# WORK REQUEST
Repeat the entries verbatim.

[Opening DATA FOR THIS TASK section]

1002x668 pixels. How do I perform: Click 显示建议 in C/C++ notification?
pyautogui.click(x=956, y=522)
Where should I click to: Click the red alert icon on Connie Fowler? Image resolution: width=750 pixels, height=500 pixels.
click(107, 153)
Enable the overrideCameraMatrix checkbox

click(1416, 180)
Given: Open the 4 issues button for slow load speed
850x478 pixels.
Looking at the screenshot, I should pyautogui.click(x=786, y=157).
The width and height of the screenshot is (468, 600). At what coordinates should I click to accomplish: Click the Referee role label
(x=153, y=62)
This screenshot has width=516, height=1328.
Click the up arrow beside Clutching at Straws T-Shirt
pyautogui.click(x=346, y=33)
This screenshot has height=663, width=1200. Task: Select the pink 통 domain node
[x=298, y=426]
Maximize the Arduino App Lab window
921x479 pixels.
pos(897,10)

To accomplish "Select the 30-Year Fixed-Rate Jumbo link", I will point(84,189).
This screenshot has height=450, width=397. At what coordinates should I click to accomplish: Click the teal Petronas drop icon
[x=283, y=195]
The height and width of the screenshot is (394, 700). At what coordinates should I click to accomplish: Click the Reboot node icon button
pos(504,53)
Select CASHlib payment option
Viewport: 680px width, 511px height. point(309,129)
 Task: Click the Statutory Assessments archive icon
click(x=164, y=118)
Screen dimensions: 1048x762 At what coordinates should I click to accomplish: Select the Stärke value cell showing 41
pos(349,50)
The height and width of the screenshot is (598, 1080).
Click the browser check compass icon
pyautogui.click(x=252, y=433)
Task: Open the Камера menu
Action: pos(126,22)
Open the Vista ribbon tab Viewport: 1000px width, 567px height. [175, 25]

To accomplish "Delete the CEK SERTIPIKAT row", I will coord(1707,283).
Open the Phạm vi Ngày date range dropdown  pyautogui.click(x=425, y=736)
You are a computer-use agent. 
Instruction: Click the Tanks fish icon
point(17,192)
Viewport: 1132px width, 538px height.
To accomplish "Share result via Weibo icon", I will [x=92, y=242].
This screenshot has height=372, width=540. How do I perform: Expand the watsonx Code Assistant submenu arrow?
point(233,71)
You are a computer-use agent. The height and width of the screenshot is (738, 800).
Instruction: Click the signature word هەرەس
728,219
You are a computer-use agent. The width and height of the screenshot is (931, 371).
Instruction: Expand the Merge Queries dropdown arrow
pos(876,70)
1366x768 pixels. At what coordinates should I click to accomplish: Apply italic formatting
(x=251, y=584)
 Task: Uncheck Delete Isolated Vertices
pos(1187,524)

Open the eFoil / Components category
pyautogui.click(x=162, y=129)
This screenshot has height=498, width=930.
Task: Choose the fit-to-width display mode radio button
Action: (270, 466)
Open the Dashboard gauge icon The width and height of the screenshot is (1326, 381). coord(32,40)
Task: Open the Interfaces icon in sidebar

[Closing DATA FOR THIS TASK section]

# RESULT
1002x668 pixels. How do I perform: Click 显示建议 in C/C++ notification?
pyautogui.click(x=956, y=522)
Where should I click to: Click the red alert icon on Connie Fowler? Image resolution: width=750 pixels, height=500 pixels.
click(107, 153)
Enable the overrideCameraMatrix checkbox

click(1416, 180)
Given: Open the 4 issues button for slow load speed
850x478 pixels.
Looking at the screenshot, I should pyautogui.click(x=786, y=157).
The width and height of the screenshot is (468, 600). At what coordinates should I click to accomplish: Click the Referee role label
(x=153, y=62)
This screenshot has width=516, height=1328.
Click the up arrow beside Clutching at Straws T-Shirt
pyautogui.click(x=346, y=33)
This screenshot has height=663, width=1200. Task: Select the pink 통 domain node
[x=298, y=426]
Maximize the Arduino App Lab window
921x479 pixels.
pos(897,10)

To accomplish "Select the 30-Year Fixed-Rate Jumbo link", I will point(84,189).
This screenshot has height=450, width=397. At what coordinates should I click to accomplish: Click the teal Petronas drop icon
[x=283, y=195]
The height and width of the screenshot is (394, 700). At what coordinates should I click to accomplish: Click the Reboot node icon button
pos(504,53)
Select CASHlib payment option
Viewport: 680px width, 511px height. point(309,129)
 Task: Click the Statutory Assessments archive icon
click(x=164, y=118)
Screen dimensions: 1048x762 At what coordinates should I click to accomplish: Select the Stärke value cell showing 41
pos(349,50)
The height and width of the screenshot is (598, 1080).
Click the browser check compass icon
pyautogui.click(x=252, y=433)
Task: Open the Камера menu
Action: pos(126,22)
Open the Vista ribbon tab Viewport: 1000px width, 567px height. [175, 25]

To accomplish "Delete the CEK SERTIPIKAT row", I will coord(1707,283).
Open the Phạm vi Ngày date range dropdown  pyautogui.click(x=425, y=736)
You are a computer-use agent. 
Instruction: Click the Tanks fish icon
point(17,192)
Viewport: 1132px width, 538px height.
To accomplish "Share result via Weibo icon", I will [x=92, y=242].
This screenshot has height=372, width=540. How do I perform: Expand the watsonx Code Assistant submenu arrow?
point(233,71)
You are a computer-use agent. The height and width of the screenshot is (738, 800).
Instruction: Click the signature word هەرەس
728,219
You are a computer-use agent. The width and height of the screenshot is (931, 371).
Instruction: Expand the Merge Queries dropdown arrow
pos(876,70)
1366x768 pixels. At what coordinates should I click to accomplish: Apply italic formatting
(x=251, y=584)
 Task: Uncheck Delete Isolated Vertices
pos(1187,524)

Open the eFoil / Components category
pyautogui.click(x=162, y=129)
This screenshot has height=498, width=930.
Task: Choose the fit-to-width display mode radio button
Action: (270, 466)
Open the Dashboard gauge icon The width and height of the screenshot is (1326, 381). coord(32,40)
Task: Open the Interfaces icon in sidebar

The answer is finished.